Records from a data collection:
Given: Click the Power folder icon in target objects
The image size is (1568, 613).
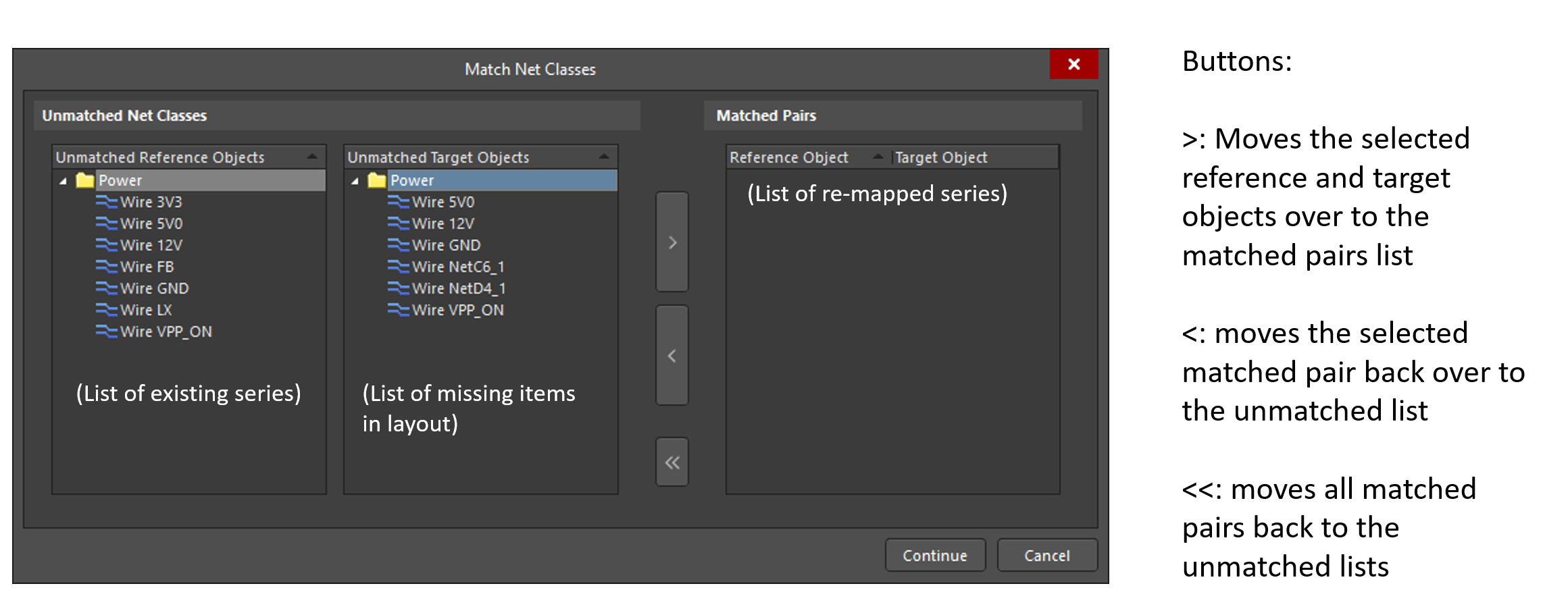Looking at the screenshot, I should (376, 180).
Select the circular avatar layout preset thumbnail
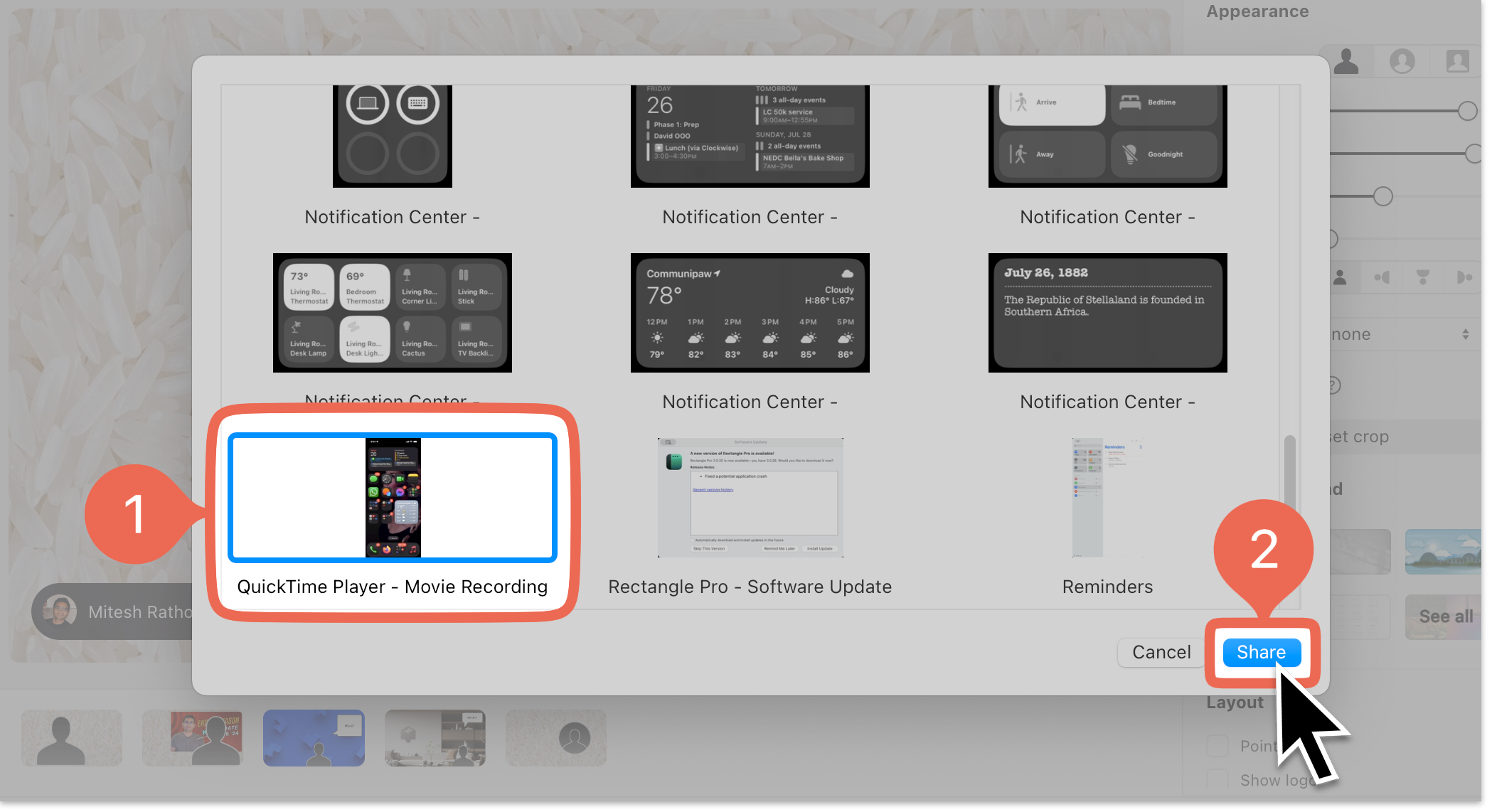This screenshot has height=812, width=1492. pos(556,739)
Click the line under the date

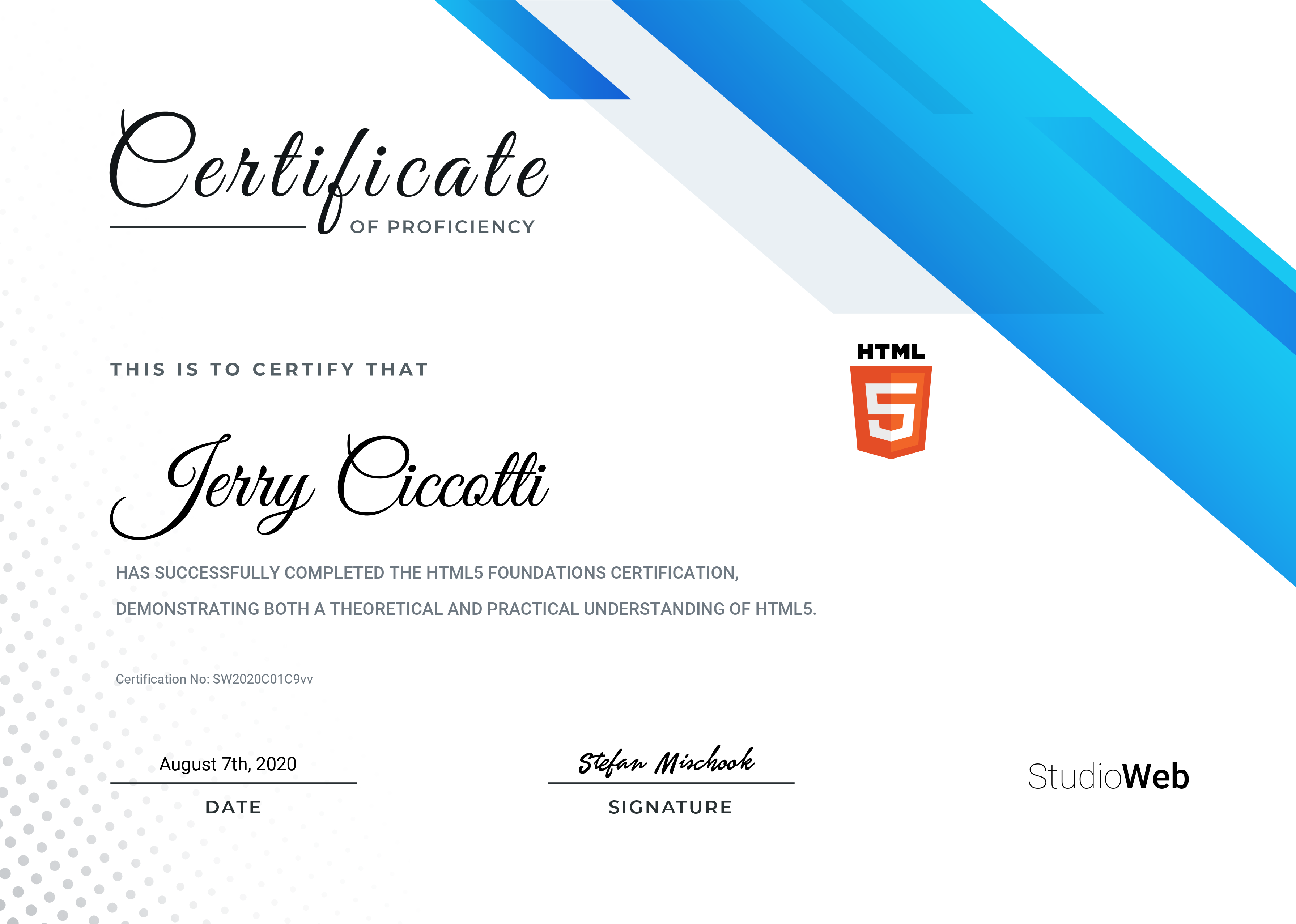233,783
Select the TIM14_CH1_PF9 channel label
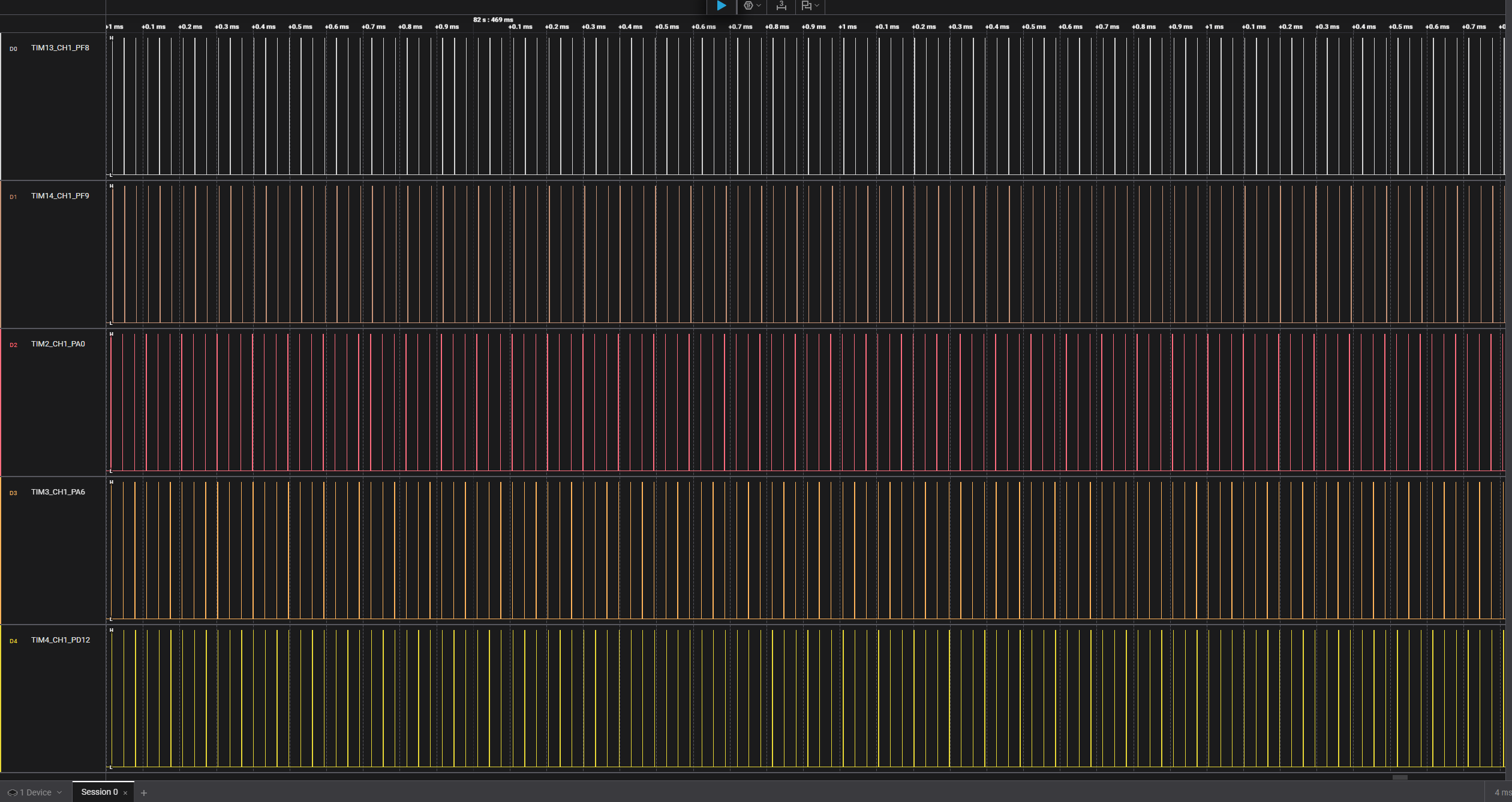 pyautogui.click(x=60, y=196)
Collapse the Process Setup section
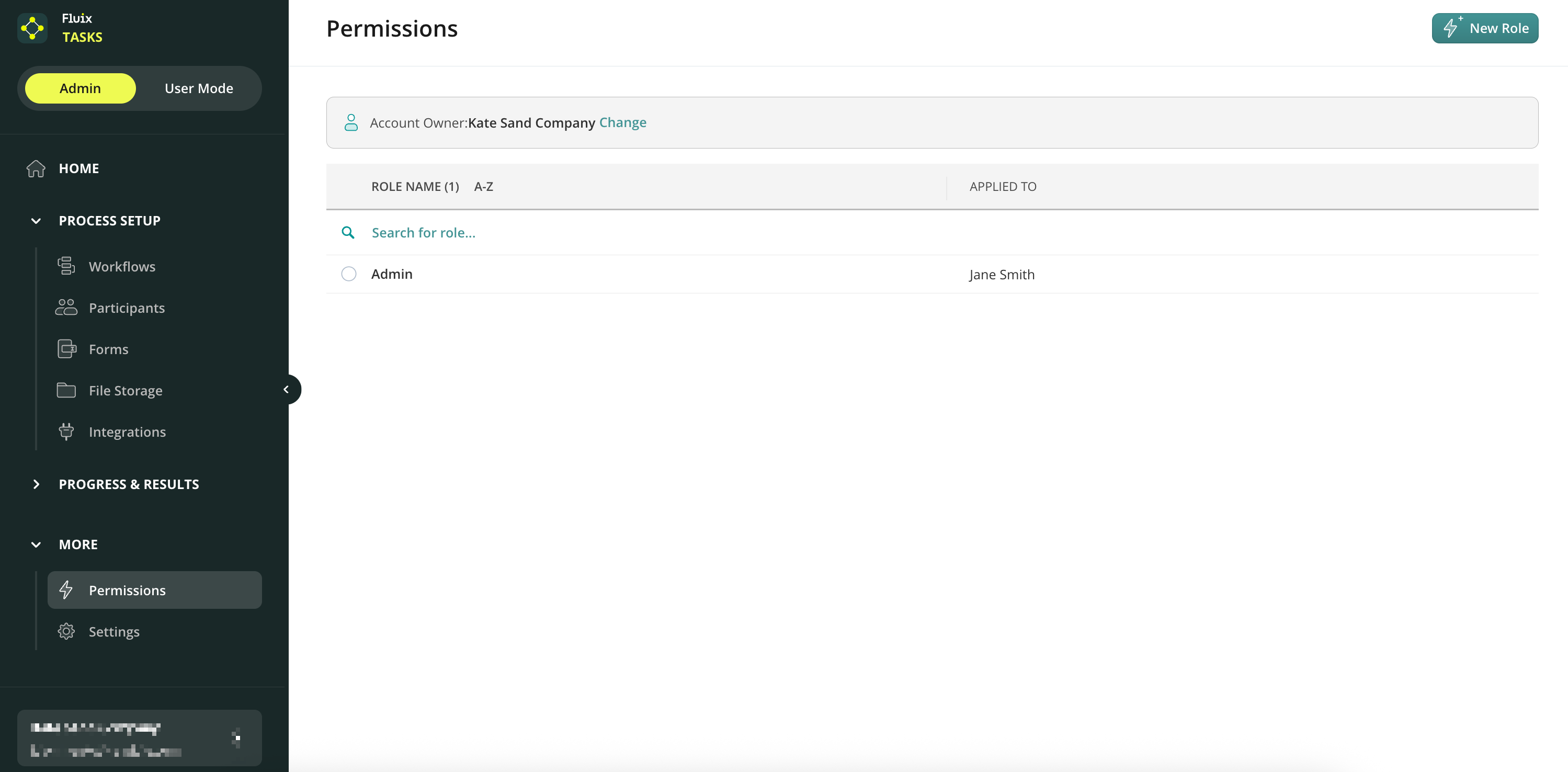This screenshot has width=1568, height=772. [x=36, y=221]
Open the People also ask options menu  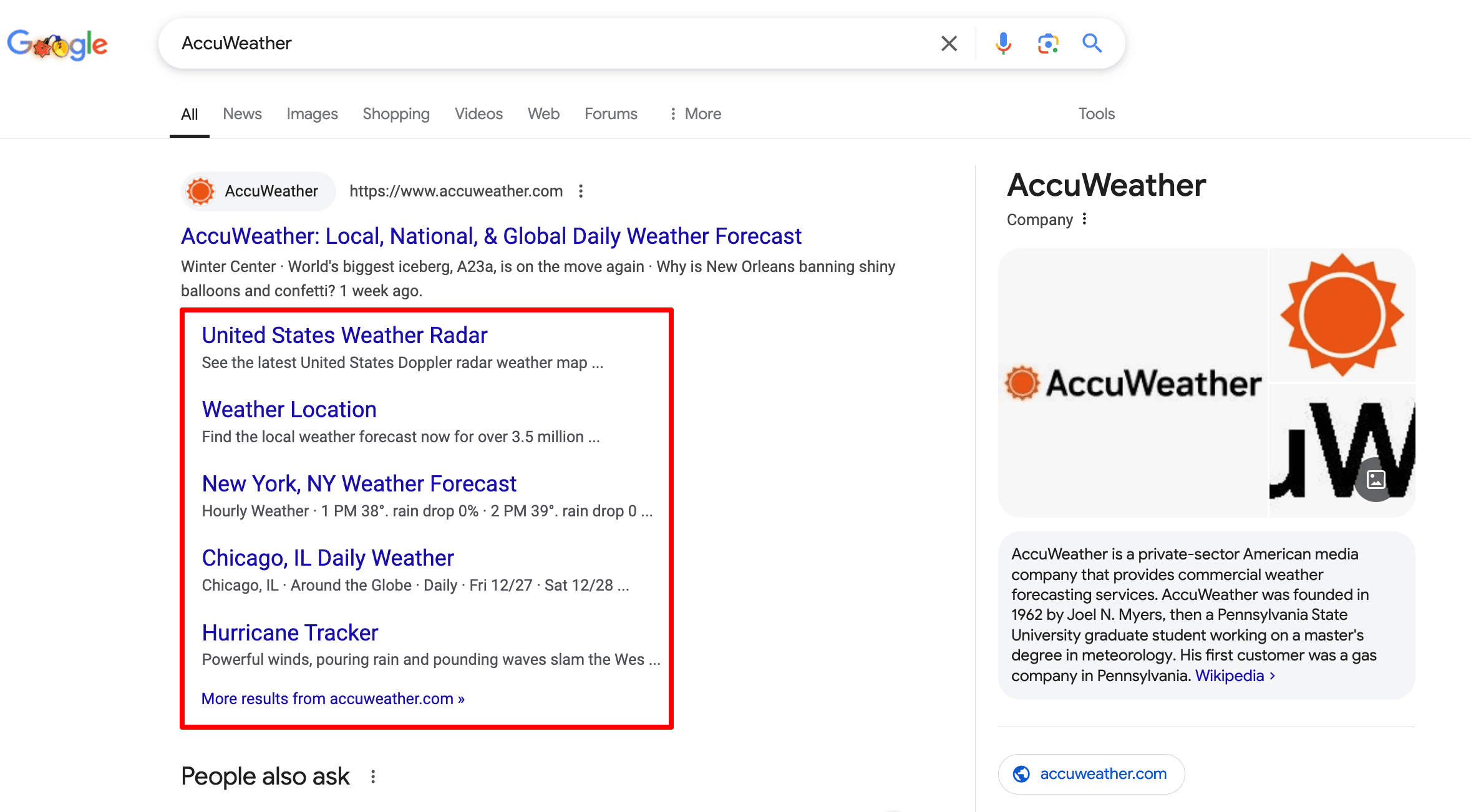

• _DIRECTIONS FOR THIS TASK_:
In the records above, find the line that contains "Collapse the Process Setup section". Retype it and every line after it, exactly, leaving out all pictures.

• _ANSWER SPACE_:
Collapse the Process Setup section
This screenshot has width=1568, height=772. [x=36, y=221]
Open the People also ask options menu  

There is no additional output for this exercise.